Best Nutrition for Eye Health Part 2
We all hear about “eating right,” and we usually associate this concept with body weight, heart health and the like. Most of us don’t think about “eating right for our eyes,” at least beyond the consumption of carrots. Well, as we did cover this general subject a couple of months back in our blog post titled, “The Best Nutrition for Eye Health,” we learned that there are indeed many foods beyond carrots that promote eye health and eyesight longevity. That said, as the Fall season approaches, there are some wonderful, in-season foods that are literally fantastic for our eyes. Being such an important subject, we felt it worth another, season-specific visit.
Interestingly, as we consider our diet, it’s nice to center in on foods that not only benefit our eyes, but also the rest of our body. Fortunately the same dietary choices that benefit the heart also (in general) benefit our eyes. Why? Because our eyes, like our heart, rely on healthy arteries for the deliverance of nutrients and oxygen. So, two birds with one stone here… Here is a list of Fall-specific foods that will give you this health double-whammy:
Many in the NW might think of the band the Black Eyed Peas when seeing this food, but I assure you, there’s nothing funky about this recommendation. The fact is, all types of legumes, including black-eyed peas, peanuts, lima beans and kidney beans contain rich amounts of zinc, a critical trace mineral that exists in strong concentrations in your eyes. It is firmly theorized that zinc serves an important role in protecting your eyes from the damage that light can cause. So, along with your prolific sunglass wearing (we hope anyways), foods high in zinc can really help. Other zinc-high foods include lean red meat, poultry, fortified cereals and oysters.
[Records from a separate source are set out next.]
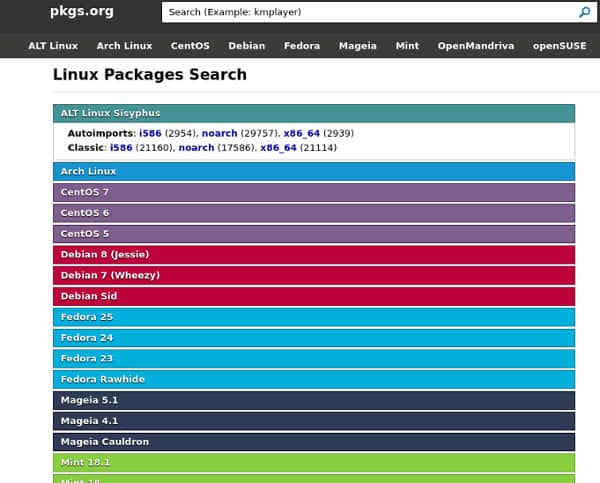Expand the Arch Linux section bar
Screen dimensions: 600x483
[314, 171]
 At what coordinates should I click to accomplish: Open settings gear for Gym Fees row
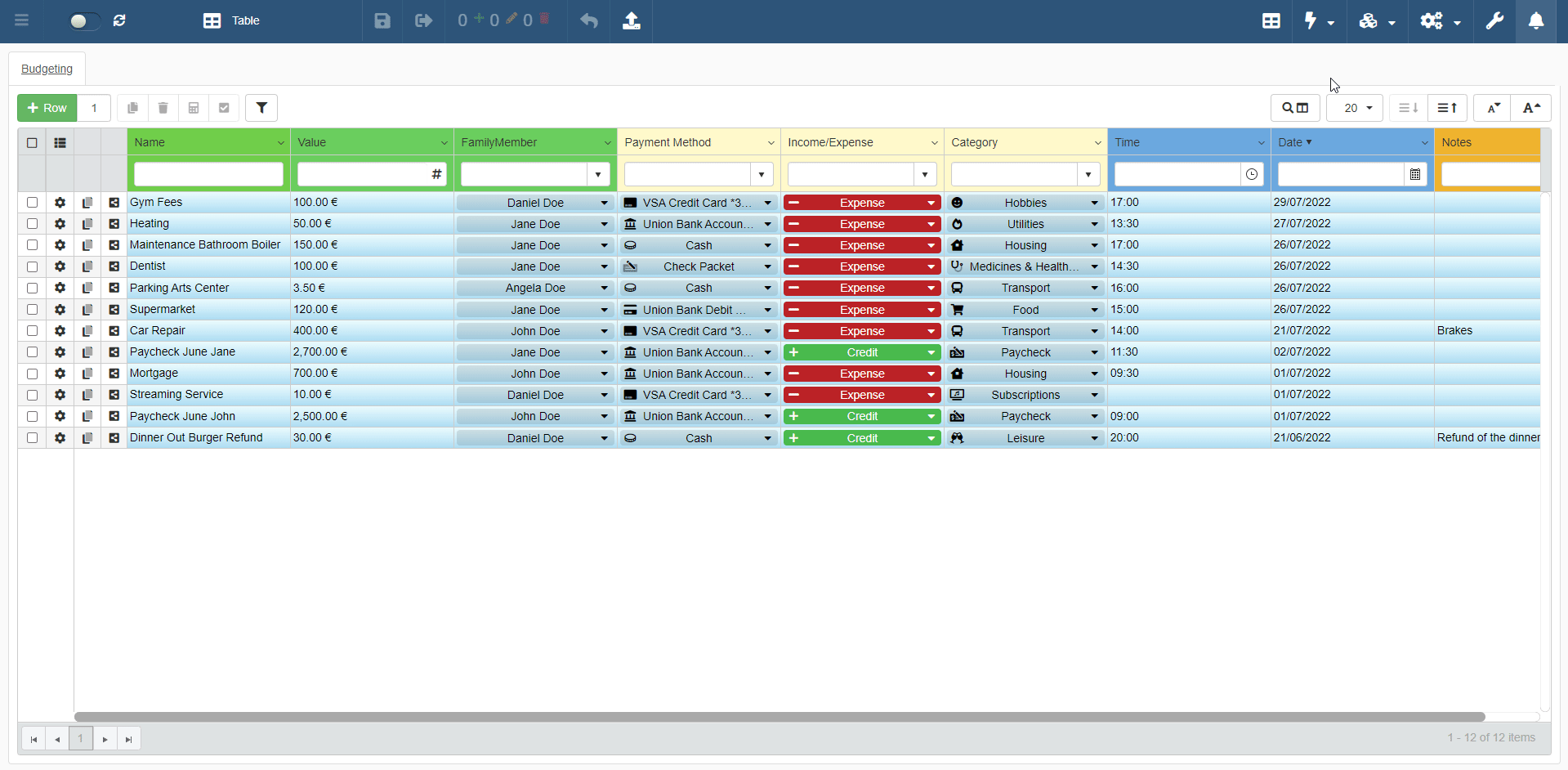pos(60,203)
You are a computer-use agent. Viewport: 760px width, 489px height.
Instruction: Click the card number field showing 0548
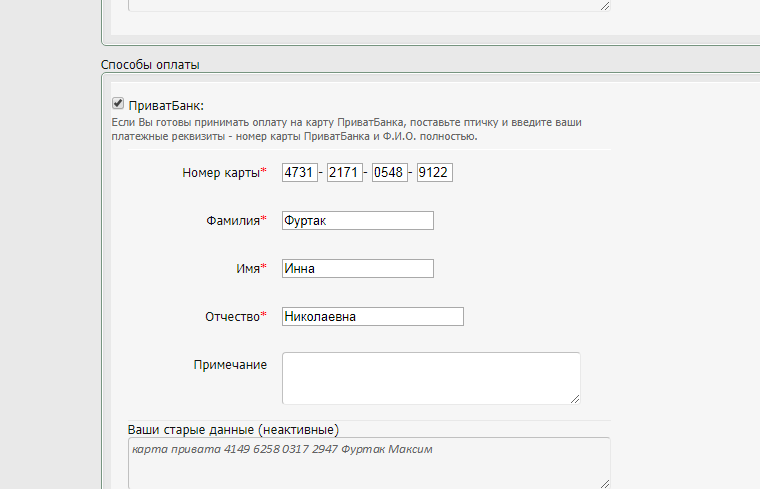[389, 173]
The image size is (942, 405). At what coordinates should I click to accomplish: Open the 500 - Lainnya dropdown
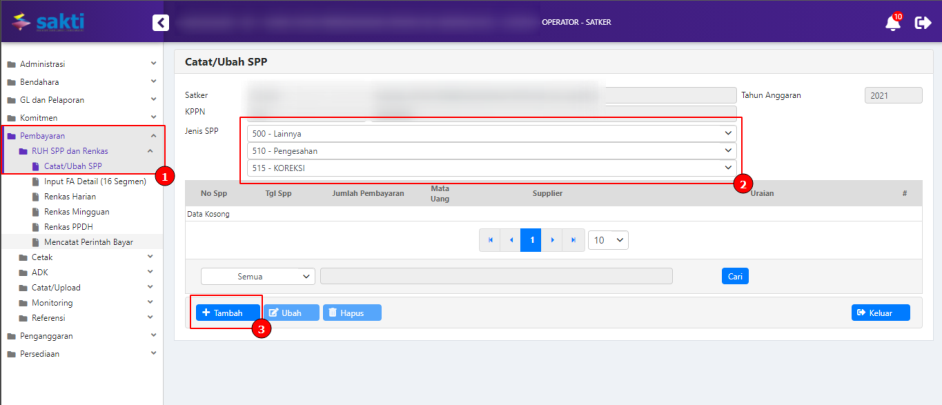pyautogui.click(x=491, y=133)
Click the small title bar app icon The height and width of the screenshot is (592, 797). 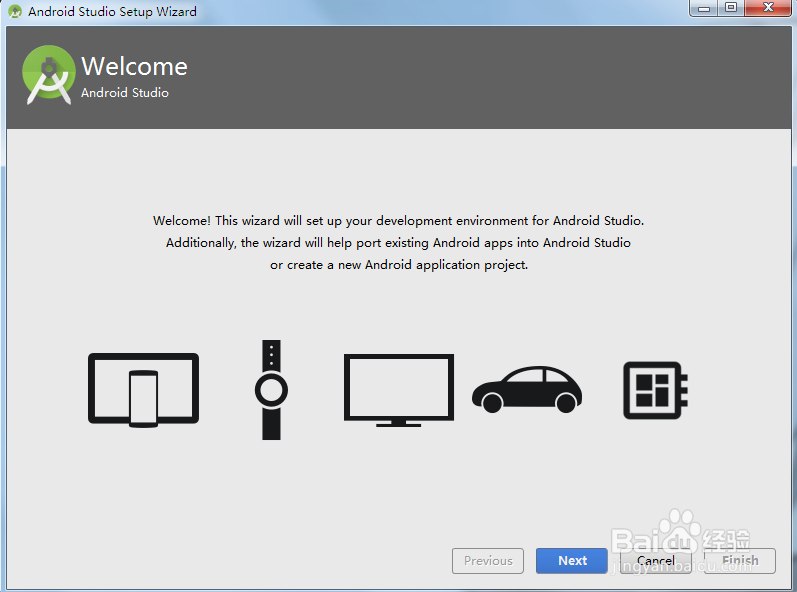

Legumes of all kinds, including black-eyed peas, kidney beans, lima beans, and peanuts contain zinc, an essential trace mineral that is found in high concentration in the eyes. Zinc may help protect your eyes from the damaging effects of light. Other foods high in zinc include oysters, lean red meat, poultry and fortified cereals.
In our prior post on eating for eye health we mentioned the importance of leafy greens. Here again, Kale, and other leafy green vegetables that are bursting out of our gardens right now, contain strong amounts of zeaxanthin and lutein, two nutrients that are believed connected to lowering your chances of developing age-related macular degeneration (AMD) & cataracts. A recent study has shown that, “women who had diets high in lutein were 23 percent less likely to develop cataracts than women whose diets were low in this nutrient.” That’s a reason to eat kale. However, if you’re not a kale fan, well, there are several other leafy greens and vegetables that are high in these important elements including romaine lettuce, spinach, collards and turnip greens. As noted in our prior post, eggs also contain these important nutrients, as does peas, corn and broccoli.
Cold Water Fish
There have been several eye health studies concluding that diets that contain rich amounts of omega-3 fatty acids, such as what we see in salmon, tuna, halibut and sardines, can reduce the risk of developing eye-related diseases as we age. In fact, a Johns Hopkins study in 2010 found that high omega-3 fatty acid diets served to reduce the development, specifically, of AMD. Beyond being incredibly tasty, this sounds like another good reason to eat cold water fish!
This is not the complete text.